This is a full display of fruit, with raspberry preserve, plum reduction and creamed boysenberry notes streaming through in lockstep, while light bramble and singed vanilla accents happily take a back seat throughout. An echo of chalky minerality at the very end adds refinement and length. Drinking range: 2022 - 2038 Rating: 96 James Molesworth, The Wine Spectator (Jan 2019)

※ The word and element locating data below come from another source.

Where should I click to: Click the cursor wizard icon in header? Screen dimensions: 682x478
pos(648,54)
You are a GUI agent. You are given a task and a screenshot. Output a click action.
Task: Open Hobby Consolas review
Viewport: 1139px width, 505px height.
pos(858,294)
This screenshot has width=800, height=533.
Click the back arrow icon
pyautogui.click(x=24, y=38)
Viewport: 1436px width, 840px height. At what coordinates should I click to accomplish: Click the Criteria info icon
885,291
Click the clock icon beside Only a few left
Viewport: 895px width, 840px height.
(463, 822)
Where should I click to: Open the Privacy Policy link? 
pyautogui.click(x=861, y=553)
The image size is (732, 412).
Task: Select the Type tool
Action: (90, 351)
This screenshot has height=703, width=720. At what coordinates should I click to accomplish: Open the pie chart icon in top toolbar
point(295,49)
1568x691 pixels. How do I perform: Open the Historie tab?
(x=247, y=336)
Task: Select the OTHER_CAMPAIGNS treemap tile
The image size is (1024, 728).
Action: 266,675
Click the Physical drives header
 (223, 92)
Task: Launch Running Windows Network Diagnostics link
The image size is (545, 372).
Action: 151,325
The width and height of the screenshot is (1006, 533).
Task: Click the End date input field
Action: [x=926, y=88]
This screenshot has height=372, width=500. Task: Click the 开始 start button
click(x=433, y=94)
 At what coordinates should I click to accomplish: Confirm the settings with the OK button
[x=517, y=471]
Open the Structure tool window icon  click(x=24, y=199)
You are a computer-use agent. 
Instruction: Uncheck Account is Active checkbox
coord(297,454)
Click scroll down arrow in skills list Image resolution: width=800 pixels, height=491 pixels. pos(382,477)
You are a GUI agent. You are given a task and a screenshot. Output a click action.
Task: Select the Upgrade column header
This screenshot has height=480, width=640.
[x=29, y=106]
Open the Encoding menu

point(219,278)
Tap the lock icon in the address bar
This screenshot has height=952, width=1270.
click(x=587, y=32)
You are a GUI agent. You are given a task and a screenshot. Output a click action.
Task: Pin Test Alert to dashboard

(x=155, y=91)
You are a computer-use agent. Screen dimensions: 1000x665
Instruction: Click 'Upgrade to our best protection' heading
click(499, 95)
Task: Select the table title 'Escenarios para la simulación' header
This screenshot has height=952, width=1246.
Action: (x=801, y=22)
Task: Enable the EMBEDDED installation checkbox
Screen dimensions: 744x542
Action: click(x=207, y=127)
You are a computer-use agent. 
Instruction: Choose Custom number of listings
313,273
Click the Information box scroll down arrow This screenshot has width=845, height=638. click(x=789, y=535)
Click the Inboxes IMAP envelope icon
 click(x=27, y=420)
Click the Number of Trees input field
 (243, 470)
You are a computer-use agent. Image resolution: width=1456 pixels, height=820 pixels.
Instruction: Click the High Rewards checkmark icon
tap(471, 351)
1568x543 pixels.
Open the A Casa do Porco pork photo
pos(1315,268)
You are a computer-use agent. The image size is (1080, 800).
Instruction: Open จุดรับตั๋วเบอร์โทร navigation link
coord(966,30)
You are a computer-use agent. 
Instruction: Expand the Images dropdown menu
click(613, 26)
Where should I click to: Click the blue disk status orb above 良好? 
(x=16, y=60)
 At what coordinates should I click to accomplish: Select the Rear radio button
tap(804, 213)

The 2016 Chateau Valandraud is a blend of 10% Cabernet Franc and 90% Merlot picked between 5 October to 15 October for the last Cabernet Franc, delivering 14.5% alcohol, less than in 2015. It has a very mineral-driven bouquet thanks to the limestone soils (please refer to the January 2017 issue of Wine Advocate where I examine the terroir of Valandraud). The palate is succulent on the entry with fine tannin, crisp and focused with superb definition, a little more finesse than the 2015 last year with a slightly confit-like finish that grips the mouth. It will require five or six years to really mellow and shave off those edges, but this will be a seductive 2016 from Jean-Luc Thunevin. Drinking range: 2022 - 2045 Rating: 95-97 Neal Martin, www.vinous.com (Apr 2017)

Château Valandraud

Among the garagiste wineries of the 1990’s, none was more garagiste than Château Valandraud. When Jean-Luc Thunevin and his wife Murielle bought a couple of tiny plots of wines in 1989, the only place they had to make their wine was in a garage in the back streets of St Emilion village. The better of the two plots was 0.6ha just outside the village squashed between Pavie-Macquin and Le Clotte in a little valley called the Vallon de Fongaban – tacking the “Val” from Vallon on to Murielle’s maiden name – Andraud – they came up with the name Valandraud. Necessity as much as thirst for quality meant that practically everything was done meticulously by hand. The first release was in 1991. The 1992 was released at First Growth kinds of prices, which turned heads and set Château Valandraud on the path to cult status. Gradually more vineyard has been purchased including the previously obscure Château Bel-Air-Ouÿ in Saint-Etienne-de-Lisse, way out east near the border with the Côtes de Castillon, meaning Château Valandraud now has a château. With the purchase of Bel-Air-Ouÿ, it is interesting to note that the majority of this undoubtedly great estate’s vineyards lie far outside the established area of the St Emilion plateau. Valandraud’s meteoric rise was crowned by its elevation from nowhere to Premier Grand Cru Classé (B) status in the 2012 St Emilion classification, and few would bet against the B being turned into an A if St Emilion can bear the turmoil of a further classification in the future. The vineyards are around 70% Merlot, with anything from 65% to 100% going into the main cuvée. Most of the rest of the vineyards are Cabernet Franc, but there are smaller plantings of Cabernet Sauvignon, Malbec and Carmenère. The wine is aged in 100% new oak. There are, also, around 2ha of vineyard dedicated to white wine production. Aside from Château Valandraud, there is Virginie de Valandraud which is often described as the second wine of the estate but Thunevin insist it is more of an alternative cuvée with Le 3 de Valandraud being the actual second wine.